You have not provided a quote, so I am not sure what part of this thread you are referring too. It does not seem like you read the entire thread. On my part however, my misunderstanding and misuse of the term point was the source of my confusion, as was explained by your colleagues. If I understood what I was getting wrong I would not be here seeking help. Would you criticize a toddler for misstepping?



This is very good advice, that perhaps you should consider yourself.
I noted that you can put 5 fingers on a basketball showing that a sphere has at least 5 points.

Three values show the location of the center of the sphere and the fourth the radius. You really should know, and I suspect do know, that a radius is not a point.
 
I noted that you can put 5 fingers on a basketball showing that a sphere has at least 5 points.

Thank you for clarifying.

You really should know, and I suspect do know, that a radius is not a point.

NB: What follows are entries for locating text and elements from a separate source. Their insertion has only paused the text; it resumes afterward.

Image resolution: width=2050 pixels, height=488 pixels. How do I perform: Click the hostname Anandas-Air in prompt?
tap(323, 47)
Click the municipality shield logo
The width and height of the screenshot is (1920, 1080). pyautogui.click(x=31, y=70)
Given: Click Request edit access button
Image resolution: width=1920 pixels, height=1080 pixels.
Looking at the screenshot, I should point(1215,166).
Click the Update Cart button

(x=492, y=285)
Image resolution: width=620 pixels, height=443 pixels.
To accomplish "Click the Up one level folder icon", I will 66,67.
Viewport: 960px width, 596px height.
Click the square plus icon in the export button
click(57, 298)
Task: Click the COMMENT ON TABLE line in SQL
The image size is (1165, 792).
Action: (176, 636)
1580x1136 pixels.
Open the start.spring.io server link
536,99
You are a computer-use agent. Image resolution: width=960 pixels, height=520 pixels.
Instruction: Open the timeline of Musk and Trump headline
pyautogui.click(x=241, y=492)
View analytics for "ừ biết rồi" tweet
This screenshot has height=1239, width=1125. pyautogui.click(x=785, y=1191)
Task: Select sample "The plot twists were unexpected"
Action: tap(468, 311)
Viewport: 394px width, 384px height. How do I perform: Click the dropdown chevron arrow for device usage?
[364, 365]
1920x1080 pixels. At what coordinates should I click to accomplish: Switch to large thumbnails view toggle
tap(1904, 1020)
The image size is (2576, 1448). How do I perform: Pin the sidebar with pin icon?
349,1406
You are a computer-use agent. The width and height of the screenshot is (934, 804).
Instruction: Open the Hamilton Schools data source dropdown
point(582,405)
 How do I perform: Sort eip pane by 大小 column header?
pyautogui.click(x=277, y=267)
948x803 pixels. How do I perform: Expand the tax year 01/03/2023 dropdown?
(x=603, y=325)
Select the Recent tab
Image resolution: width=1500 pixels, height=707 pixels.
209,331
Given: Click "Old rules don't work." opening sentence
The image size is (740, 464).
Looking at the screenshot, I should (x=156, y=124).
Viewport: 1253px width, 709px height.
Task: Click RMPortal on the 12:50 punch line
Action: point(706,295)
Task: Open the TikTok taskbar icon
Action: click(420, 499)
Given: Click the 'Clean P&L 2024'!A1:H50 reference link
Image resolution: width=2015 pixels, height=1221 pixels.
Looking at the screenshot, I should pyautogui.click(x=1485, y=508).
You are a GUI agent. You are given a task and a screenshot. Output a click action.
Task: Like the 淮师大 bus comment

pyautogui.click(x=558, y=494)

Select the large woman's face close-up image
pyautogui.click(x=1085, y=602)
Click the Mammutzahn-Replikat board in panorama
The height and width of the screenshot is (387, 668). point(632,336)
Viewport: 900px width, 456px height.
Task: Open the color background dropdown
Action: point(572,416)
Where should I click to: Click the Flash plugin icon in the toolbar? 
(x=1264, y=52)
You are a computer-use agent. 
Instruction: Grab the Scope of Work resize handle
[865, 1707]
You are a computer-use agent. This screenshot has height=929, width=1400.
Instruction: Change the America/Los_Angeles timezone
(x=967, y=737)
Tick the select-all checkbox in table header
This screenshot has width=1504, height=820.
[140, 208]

I do know this now after coming here, and at some point I am sure I did, but really confused myself when reading the Wikipedia pages. I have since started uses sources that don't assume a person knows all the terms.
 
In "spherical coordinates" the numbers would be "ρ\displaystyle \rho", the distance from an arbitrarily chosen origin, "θ\displaystyle \theta", the angle the projection of the line from that point to the origin to an arbitrarily chosen plane through the origin makes with an arbitrarily chosen line in that origin, and "ϕ\displaystyle \phi", the angle the line from the origin to the point makes with the perpendicular to that plane, through the origin.

How would this be shown in a formula? Or a diagram? I do not entirely understand how to describe a sphere.
 
There's more than one way to specify a sphere.

I think your original post was probably written after reading this quote from the sphere Wikipedia page :- "a sphere is uniquely determined by four points that are not coplanar." (EDIT: These points all touch the sphere's surface.) This is true, but it's not a common way to specify a sphere in mathematics. This specification requires 12 numbers (or variables) when you write the points down as coordinates (x1, y1, z1), (x2, y2, z2), (x3, y3, z3), (x4, y4, z4). However the four point method is very interesting to think about, it's worth reading the first 2 paragraphs in that link.

But it's far easier to specify a sphere by its centre and radius which only requires 4 numbers:- centre is at (x0, y0, z0) and radious "r". The equation that allows (x,y,z) to be any point on this sphere's surface is (x-x0)^2 + (y-y0)^2 + (z-z0)^2 = r^2.